▶ [Selected extract]
━━━━━━━━━━━━━━━━━━━━━━━━━━━━━━

# What basses have the narrowest neck?



## vilk

I mean, I'm sure I could go to the store and play them all
but generally I get all my gear from CL through trading
which usually involves setting up times to meet people and try their basses
so it would be good to know which brands are well known for narrow necks
so that I can keep my eyes open for those.


In pictures, it looks like Framus brand is very narrow. I'm not familiar with the brand; are they good quality?
edt nvm I've just read that the company no longer exists since the 70s


What do you suppose is narrower? The neck of a squier/fender J-bass or the neck of a epi/gib SG bass. The SG bass neck looks narrow, but my Epiphone accu-bass neck is wide as crap. The widest ever. But maybe that's because it's an accu-bass.


----------



## punisher911

Ibanez SR necks are pretty thin and narrow.

━━━━━━━━━━━━━━━━━━━━━━━━━━━━━━

▶ [Record list]
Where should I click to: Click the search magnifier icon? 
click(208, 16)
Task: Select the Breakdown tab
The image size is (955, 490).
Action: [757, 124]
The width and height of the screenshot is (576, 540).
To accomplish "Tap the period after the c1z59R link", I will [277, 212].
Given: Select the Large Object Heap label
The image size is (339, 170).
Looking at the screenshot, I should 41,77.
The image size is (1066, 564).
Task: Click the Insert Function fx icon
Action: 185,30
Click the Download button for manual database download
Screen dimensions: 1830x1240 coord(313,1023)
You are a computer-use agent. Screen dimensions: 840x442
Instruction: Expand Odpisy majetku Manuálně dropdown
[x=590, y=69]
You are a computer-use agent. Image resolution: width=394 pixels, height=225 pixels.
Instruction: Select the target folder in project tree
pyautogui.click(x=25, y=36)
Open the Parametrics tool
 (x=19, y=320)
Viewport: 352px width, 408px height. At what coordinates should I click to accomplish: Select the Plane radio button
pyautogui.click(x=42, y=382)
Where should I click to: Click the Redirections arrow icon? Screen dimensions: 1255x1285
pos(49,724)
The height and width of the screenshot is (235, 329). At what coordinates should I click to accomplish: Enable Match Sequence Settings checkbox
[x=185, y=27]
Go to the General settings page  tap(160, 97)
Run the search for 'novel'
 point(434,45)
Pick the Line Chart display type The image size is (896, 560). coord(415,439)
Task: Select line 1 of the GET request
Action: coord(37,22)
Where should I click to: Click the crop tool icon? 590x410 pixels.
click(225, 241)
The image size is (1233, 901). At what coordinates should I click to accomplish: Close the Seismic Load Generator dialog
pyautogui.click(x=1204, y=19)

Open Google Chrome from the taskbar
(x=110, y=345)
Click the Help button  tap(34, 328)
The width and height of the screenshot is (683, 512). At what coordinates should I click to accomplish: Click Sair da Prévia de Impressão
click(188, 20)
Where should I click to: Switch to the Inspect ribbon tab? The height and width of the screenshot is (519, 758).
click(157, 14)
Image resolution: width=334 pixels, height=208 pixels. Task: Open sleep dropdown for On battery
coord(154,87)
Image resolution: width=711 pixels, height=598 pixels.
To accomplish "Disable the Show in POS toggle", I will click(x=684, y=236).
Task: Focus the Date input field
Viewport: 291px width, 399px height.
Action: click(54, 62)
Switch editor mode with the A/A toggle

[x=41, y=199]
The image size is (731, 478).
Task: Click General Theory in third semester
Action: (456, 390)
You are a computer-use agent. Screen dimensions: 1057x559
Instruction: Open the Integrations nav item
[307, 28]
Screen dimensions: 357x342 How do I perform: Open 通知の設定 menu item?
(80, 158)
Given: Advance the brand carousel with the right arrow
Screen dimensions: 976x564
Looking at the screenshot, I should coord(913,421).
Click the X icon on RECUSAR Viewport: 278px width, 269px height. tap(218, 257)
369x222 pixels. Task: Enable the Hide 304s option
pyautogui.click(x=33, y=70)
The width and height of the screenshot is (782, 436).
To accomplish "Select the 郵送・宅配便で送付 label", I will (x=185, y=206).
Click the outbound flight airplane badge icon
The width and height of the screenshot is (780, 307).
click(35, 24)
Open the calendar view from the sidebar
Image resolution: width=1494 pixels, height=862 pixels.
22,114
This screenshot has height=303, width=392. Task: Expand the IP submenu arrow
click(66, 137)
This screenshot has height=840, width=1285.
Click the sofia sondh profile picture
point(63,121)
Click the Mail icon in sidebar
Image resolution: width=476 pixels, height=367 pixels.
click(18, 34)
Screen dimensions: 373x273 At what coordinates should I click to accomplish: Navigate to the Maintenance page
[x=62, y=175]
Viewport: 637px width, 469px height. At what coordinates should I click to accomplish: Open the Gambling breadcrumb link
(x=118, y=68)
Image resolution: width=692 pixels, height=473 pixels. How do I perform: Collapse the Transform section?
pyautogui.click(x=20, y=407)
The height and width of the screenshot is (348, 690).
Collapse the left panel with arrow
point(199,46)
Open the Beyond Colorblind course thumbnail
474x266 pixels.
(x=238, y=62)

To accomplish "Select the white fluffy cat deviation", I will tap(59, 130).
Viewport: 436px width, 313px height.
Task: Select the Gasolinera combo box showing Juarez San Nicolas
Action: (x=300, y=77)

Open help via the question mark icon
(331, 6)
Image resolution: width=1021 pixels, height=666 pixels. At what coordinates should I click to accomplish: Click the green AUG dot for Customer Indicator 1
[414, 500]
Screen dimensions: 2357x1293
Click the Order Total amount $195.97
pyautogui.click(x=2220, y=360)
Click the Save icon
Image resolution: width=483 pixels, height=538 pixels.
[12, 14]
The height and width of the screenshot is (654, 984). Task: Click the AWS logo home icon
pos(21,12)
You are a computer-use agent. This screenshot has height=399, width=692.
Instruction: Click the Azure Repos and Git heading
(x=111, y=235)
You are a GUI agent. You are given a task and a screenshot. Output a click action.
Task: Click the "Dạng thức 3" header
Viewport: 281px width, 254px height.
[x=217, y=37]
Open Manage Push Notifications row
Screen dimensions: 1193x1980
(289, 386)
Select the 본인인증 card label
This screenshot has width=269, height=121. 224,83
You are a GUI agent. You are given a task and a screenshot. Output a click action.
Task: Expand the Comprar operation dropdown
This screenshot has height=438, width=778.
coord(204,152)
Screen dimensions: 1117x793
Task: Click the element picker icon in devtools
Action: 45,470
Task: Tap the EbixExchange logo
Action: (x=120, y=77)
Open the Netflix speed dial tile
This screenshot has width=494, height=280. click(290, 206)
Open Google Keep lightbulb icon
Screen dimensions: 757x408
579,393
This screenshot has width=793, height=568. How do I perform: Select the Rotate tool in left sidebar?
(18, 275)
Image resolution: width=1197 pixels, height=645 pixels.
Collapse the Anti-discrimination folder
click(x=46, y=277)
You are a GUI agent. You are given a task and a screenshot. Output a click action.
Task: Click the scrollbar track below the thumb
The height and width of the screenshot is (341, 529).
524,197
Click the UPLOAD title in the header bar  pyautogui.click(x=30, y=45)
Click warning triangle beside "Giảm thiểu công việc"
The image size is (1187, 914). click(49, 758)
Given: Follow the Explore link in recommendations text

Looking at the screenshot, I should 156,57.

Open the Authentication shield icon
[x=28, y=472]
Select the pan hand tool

━━━━━━━━━━━━━━━━━━━━━━━━━━━━━━

▶ [Task set]
a. Please reproduce, word for word, the stretch of the bass neck thread that starts with "What do you" and runs through "thin and narrow.".
b. Answer these about the bass neck thread:
(i) Which brand does the first poster say looks very narrow in pictures?
(ii) Which bass does that poster own whose neck is described as the widest ever?
(iii) Which Ibanez necks does the reply call thin and narrow?
c. Write the next portion of the bass neck thread, carrying on after its final post.

▶ [Set of answers]
a.
What do you suppose is narrower? The neck of a squier/fender J-bass or the neck of a epi/gib SG bass. The SG bass neck looks narrow, but my Epiphone accu-bass neck is wide as crap. The widest ever. But maybe that's because it's an accu-bass.


----------



## punisher911

Ibanez SR necks are pretty thin and narrow.

b.
(i) Framus
(ii) An Epiphone accu-bass
(iii) Ibanez SR necks

c.
----------



## A-Branger

you are talking about the tickness of the neck? or how wide the fretboard is?

ibanez is one brand who has the thinnest necks. Few brands would tell you how much their models are thin on the 1st fret and on the 12 or 24 fret.

as per narrow fretboard, it first depends on if its 4 string or 5 or 6. This would depend on the string spacing + the nut width. Ibanez SR line has one of the most narrow string spacing for 5 strings, but on their 4 string the spacing is pretty standard. Their BTB range is wider on the string spacing/but width than their SR line for example. but they keep roughly the same thickness on their necks


----------



## vilk

Yeah, that's why I was sure to say narrow and not thin. I am not talking about fretboard to the back of the neck, I am talking about fret-end to fret-end. 

I'll have to try some Ibanez basses. It's ironic, though, that those are like the main brand of basses that I generally don't think look right for me (in terms of aesthetics). They're all very 'modern' seeming.

I often see the ibby basses that are not made of wood but rather some kind of lightweight non-wood material. I don't think they are SR, but I wonder if they string spacing is close.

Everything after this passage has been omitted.